Replaying Events from the Event Store

Carlus_Henry · November 16, 2011, 1:43am

Hey everyone,

I have heard that one of the major benefits to using CQRS, is the ability to replay your events from the event store to the event bus. With this ability, you can drop all of your view caches, and have them repopulated from the events that are replayed. Does anyone have any practical experience with doing this? Is there anything in Axon that could assist in this task? How would one go about doing something like this?

Along the same lines, if I was interested in adding a new event handler that would populate a new view cache, would I have to

1.) Drop all of the view caches
2.) Deploy the new handler
3.) Replay all of the events to update the new view caches as well as the pre-existing that was dropped…

…or…

Is there a way to deploy the new event handler, and have it populate it’s view cache without dropping the other view caches.

Thanks
Carlus

Chad_Wilson · November 16, 2011, 1:52am

A quick and dirty solution is to write your view cache mechanism to
request the events from the event store (though I tend to use the
Aggregate for this since it's already baked in) when a cache entry
does not exist. An example would be you have XML documents on a file
server as your view cache. If the file isn't found, fall back to the
aggregate and see if it's there. If it is, generate the view cache
file, store, and return to caller.

I tend to view it not as the events getting pushed to the query layer,
but the query layer calling the events as a means of last resort. In
fact, there is no reason why you cannot use the event store /
aggregate as the query storage mechanism, CQRS just states that there
is a separate model, not neccesarily a separate persistence mechanism.

Chad

Allard · November 16, 2011, 8:09am

Hi guys,

before responding to Chad’s solution, first a little thing about replaying.

There is no built-in method for replaying events, yet. However, it’s very easy to build. One thing to take special care with is to never replay your events on the EventBus. You’re very likely to have handlers there that don’t support replying, such as saga’s. Replaying them would cause commands to be generating, changing your application’s state, instead of rebuilding it.
In my design, a single Event Handler is responsible for updating one or more related tables. If I want to rebuild these tables, I clear them and replay all events from the event store on that single handler.
The JpaEventStore has a method “visitEvents”, which allows you to provide a callback that receives each event from the event store, ordered by their timestamp.

I have had a discussion with some colleagues about providing support for this in the framework. The idea is that you can implement the “Replayable” interface interface (and I’ll probably think of an annotation as well), which exposes a JMX (it will be pluggable, you can also have other management interfaces, such as a servlet) operation that allows you to trigger a replay.

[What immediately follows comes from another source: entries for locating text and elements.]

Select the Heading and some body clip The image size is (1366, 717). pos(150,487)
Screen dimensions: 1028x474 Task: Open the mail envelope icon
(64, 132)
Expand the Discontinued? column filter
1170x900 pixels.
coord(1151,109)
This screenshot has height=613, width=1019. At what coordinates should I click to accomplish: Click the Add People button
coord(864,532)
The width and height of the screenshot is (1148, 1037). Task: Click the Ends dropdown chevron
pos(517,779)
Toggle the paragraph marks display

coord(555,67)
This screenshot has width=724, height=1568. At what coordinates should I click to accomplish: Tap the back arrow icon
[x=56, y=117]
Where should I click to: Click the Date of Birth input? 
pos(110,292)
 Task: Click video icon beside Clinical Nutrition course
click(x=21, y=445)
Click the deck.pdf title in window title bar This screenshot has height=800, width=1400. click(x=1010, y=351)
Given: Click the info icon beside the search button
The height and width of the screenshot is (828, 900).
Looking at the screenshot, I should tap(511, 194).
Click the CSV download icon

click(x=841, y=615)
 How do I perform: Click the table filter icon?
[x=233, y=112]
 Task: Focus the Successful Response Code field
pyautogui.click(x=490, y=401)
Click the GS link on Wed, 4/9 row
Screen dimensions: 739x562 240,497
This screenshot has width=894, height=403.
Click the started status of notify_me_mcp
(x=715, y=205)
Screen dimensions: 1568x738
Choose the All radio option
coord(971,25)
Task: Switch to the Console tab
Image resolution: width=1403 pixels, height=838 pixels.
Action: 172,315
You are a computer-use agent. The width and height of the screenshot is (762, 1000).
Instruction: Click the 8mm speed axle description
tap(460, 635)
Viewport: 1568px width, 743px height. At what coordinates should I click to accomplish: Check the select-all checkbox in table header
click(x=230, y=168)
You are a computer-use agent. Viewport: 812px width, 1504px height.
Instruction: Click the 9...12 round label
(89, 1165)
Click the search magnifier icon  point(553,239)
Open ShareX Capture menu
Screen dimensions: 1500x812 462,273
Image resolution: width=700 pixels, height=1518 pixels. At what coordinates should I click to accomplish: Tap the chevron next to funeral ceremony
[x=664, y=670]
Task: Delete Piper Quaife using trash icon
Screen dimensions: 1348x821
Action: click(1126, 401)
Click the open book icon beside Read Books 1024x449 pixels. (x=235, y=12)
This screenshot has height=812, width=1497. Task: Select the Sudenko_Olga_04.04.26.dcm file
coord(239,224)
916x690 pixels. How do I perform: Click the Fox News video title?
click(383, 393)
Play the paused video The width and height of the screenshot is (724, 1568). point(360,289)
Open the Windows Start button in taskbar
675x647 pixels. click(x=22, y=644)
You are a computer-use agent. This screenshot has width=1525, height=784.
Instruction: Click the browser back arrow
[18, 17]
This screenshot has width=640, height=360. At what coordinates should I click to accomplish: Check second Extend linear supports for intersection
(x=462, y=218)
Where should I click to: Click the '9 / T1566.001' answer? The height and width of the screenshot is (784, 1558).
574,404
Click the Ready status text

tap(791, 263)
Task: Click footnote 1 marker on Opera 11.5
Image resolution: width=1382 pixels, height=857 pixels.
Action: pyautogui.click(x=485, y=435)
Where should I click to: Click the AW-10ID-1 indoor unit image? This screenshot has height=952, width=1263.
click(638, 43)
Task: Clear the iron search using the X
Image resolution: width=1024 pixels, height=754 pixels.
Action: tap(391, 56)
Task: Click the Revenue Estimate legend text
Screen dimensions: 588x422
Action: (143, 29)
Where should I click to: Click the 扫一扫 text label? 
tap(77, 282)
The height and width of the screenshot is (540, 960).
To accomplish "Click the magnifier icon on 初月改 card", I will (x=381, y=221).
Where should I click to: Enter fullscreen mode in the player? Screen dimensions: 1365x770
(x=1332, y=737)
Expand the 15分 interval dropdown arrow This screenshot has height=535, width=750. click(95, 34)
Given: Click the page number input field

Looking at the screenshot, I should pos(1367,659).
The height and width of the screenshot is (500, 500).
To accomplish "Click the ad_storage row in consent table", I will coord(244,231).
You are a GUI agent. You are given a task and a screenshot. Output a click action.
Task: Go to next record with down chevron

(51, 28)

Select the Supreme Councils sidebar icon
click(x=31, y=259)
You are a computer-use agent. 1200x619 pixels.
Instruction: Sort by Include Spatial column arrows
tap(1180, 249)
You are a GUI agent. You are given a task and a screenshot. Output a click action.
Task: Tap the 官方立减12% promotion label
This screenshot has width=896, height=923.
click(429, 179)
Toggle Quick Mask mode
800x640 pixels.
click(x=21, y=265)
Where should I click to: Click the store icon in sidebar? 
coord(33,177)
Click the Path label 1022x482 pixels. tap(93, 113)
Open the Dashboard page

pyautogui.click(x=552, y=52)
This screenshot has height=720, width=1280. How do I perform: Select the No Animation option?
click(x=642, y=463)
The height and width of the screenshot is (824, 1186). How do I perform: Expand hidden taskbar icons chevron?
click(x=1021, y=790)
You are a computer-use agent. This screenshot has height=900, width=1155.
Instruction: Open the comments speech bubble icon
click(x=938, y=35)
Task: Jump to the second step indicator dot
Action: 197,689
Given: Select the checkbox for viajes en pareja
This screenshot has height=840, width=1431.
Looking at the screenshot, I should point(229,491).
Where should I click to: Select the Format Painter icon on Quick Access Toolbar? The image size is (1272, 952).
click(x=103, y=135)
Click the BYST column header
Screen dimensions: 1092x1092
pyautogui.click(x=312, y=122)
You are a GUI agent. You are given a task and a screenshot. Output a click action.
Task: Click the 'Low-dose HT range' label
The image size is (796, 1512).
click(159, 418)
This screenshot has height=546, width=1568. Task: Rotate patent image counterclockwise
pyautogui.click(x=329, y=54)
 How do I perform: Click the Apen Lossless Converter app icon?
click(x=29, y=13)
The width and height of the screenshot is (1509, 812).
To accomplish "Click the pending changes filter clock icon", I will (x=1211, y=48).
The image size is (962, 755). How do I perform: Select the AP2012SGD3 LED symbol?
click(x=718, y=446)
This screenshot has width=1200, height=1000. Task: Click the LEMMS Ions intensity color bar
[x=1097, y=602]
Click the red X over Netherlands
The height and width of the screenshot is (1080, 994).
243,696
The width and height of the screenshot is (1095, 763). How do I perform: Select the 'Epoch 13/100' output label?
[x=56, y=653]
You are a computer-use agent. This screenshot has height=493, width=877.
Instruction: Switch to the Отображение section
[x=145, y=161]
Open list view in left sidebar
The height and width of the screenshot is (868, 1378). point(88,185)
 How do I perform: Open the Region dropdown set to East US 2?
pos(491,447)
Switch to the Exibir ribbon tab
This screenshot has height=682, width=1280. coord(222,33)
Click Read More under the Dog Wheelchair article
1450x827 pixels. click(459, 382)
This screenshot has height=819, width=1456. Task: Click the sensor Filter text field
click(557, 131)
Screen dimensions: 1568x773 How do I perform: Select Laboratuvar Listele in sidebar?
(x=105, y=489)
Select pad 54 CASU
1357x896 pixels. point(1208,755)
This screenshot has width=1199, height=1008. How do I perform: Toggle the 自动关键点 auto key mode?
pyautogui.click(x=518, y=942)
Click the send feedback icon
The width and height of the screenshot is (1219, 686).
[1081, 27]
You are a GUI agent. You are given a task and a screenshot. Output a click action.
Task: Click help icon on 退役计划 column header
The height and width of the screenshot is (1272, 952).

Chad’s solution is a very different approach, comparable to a Pull method. In that case the query layer will regularly (either time-based or quey-based) do a pull of any new events in the store. I don’t have any experience with this approach. I see too much advantage is the push method (decoupling, for one).

Cheers,

Allard

Michael_Schnell · November 16, 2011, 8:56pm

Hi!

Here is an example how you can build something to replay events:
http://code.google.com/p/axon-auction-example/source/browse/#svn%2Fwww%2Ftmp

It uses reflection to find all queries and the events that a query
listens to.

The naming is a bit outdated... In fact "QueryManager" is now named
"Denormalizer".

Cheers,
Michael

Chad_Wilson · November 16, 2011, 11:10pm

Actually my solution was just for the edge case where a query object
did not exist, a fall back to the aggregate if you will. The benefit
in using the aggregate to create a DTO is you don't need to worry
about the event bus, or replaying the events wrong. Typically I use
the aggregate to generate a DTO as the query object when I first start
creating the models, and then I work from there to build out the query
layer. Also, for light read scenarios, I've found the aggregate is
performant enough for regular use (YMMV).

Chad

Per_Wiklander · November 17, 2011, 6:27pm

Interesting! BTW, a little bit OT, but how is the Meta CQRS coming
along? It would be really nice to see something if you have anything
ready or even half ready.

Carlus_Henry · November 17, 2011, 6:50pm

Follow up question regarding replaying events…?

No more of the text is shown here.